#### Exercise material
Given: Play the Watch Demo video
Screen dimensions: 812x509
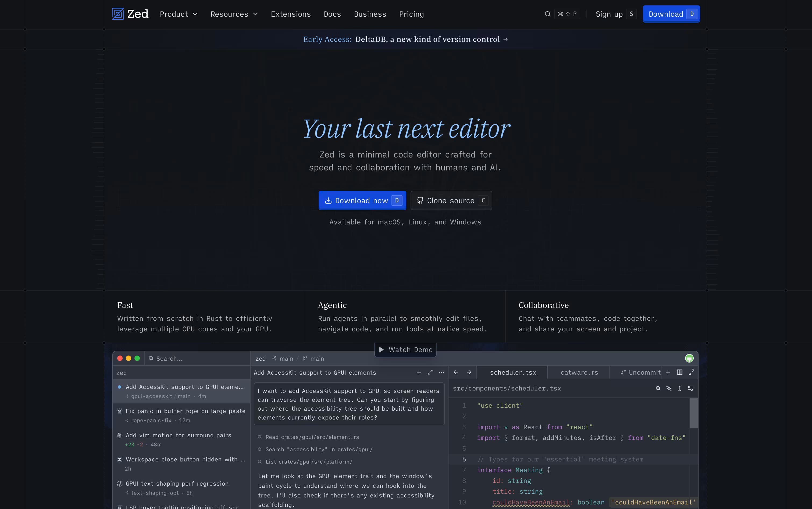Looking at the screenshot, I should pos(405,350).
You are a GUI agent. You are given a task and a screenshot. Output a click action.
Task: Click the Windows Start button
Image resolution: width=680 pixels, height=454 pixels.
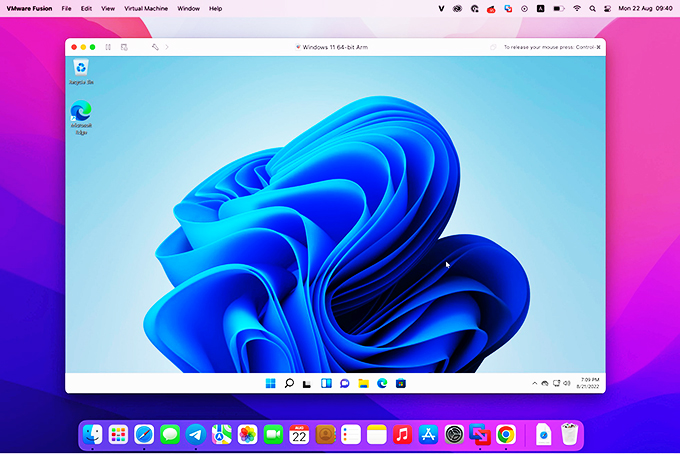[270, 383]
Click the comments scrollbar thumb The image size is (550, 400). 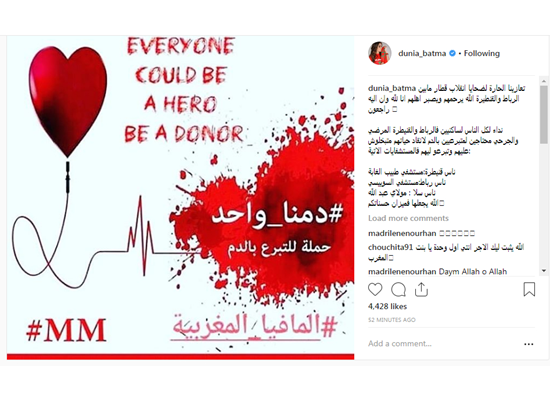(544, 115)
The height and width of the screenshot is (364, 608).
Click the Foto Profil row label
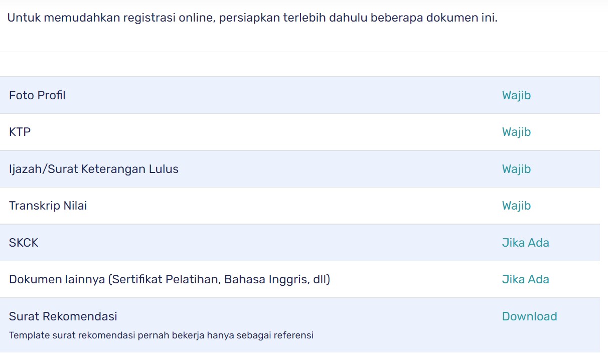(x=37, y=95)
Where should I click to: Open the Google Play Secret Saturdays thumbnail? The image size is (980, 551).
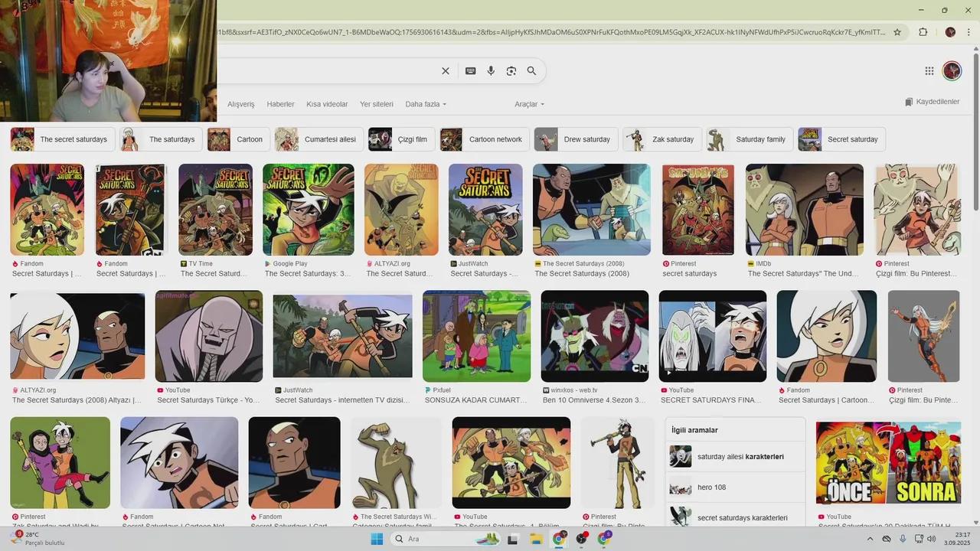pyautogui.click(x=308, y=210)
########
* **What this task involves**
From the line containing "Where should I" down to the end of the data above, reproduce each line exactly; no pictures.

* **Exercise answer**
Where should I click to: Open the Google Play Secret Saturdays thumbnail? The image size is (980, 551).
pyautogui.click(x=308, y=210)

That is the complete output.